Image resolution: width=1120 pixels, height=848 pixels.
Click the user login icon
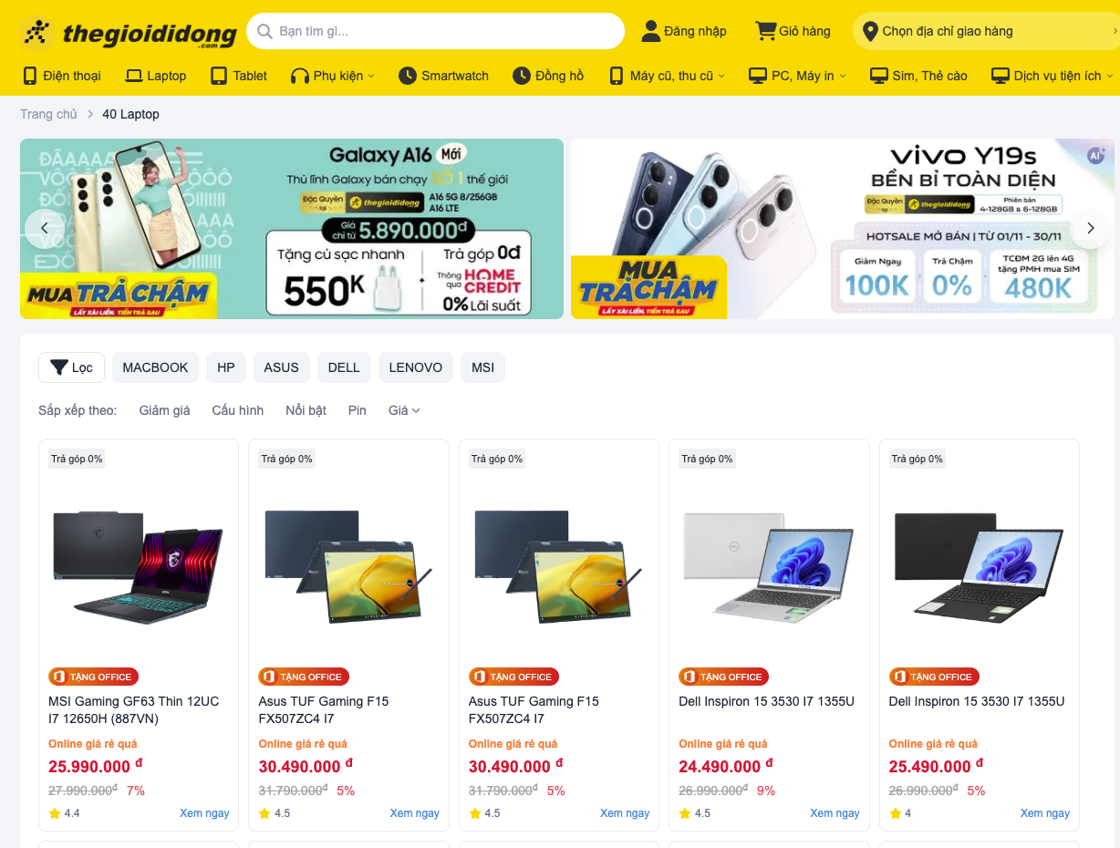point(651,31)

========================================================================

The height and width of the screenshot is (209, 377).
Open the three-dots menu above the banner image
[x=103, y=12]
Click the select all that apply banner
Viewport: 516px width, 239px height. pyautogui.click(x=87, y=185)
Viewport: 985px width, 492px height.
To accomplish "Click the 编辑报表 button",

========================================================================

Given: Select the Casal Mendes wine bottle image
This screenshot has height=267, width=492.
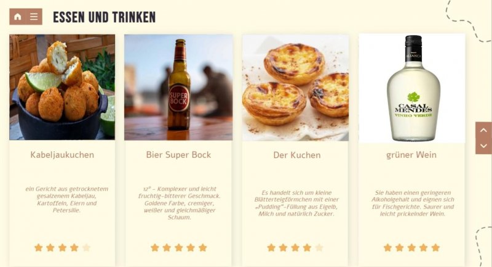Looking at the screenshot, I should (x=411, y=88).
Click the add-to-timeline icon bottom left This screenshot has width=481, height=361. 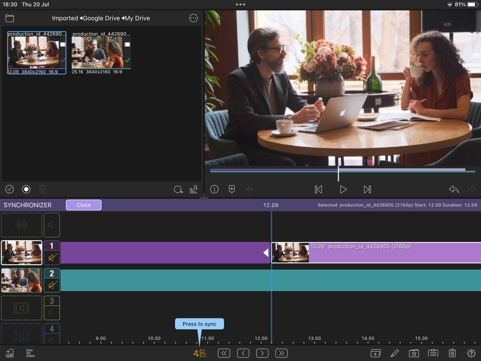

========================================================================

**STATED PROBLEM**
Repeat word for word the part of the entries that opens with the line containing "Image resolution: width=1120" and closes with the line containing "point(651,31)". Leave the pictures out of your answer.

**CORRECT OUTPUT**
Image resolution: width=1120 pixels, height=848 pixels.
Click the user login icon
point(651,31)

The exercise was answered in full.